Work order: What is needed is an exact copy of the lines from the one containing "has width=339, height=328." through the final line of the material below.

↓↓↓

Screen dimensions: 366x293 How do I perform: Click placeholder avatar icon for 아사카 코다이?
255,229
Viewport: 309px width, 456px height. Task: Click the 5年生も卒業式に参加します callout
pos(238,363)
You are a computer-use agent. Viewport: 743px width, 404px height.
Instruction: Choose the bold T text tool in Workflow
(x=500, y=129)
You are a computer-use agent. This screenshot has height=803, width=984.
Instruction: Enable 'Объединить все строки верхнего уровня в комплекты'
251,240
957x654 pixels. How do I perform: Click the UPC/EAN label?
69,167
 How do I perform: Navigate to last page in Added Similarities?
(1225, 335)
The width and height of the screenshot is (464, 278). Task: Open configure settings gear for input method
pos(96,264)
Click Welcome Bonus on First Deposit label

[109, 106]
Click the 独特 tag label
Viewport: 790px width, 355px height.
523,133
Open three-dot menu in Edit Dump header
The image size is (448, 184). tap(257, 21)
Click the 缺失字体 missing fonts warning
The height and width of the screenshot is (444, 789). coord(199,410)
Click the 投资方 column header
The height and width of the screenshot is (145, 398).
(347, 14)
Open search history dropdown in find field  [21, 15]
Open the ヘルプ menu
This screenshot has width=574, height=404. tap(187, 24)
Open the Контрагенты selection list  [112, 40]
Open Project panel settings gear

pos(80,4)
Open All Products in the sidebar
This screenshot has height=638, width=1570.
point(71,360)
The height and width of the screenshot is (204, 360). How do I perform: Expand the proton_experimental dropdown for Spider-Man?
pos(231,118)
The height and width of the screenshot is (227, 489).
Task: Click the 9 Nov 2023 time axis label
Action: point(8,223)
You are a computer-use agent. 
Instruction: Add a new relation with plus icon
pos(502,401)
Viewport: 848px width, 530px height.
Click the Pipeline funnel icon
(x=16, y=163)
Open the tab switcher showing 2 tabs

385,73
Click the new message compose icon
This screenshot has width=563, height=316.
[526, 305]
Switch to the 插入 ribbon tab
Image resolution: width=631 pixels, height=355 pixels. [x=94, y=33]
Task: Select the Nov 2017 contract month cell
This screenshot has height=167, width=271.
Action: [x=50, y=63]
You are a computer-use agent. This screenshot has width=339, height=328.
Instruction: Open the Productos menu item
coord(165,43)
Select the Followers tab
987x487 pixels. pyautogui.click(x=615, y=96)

↑↑↑

Solution to this exercise:
You are a computer-use agent. This screenshot has width=339, height=328.
Instruction: Open the Productos menu item
coord(165,43)
Select the Followers tab
987x487 pixels. pyautogui.click(x=615, y=96)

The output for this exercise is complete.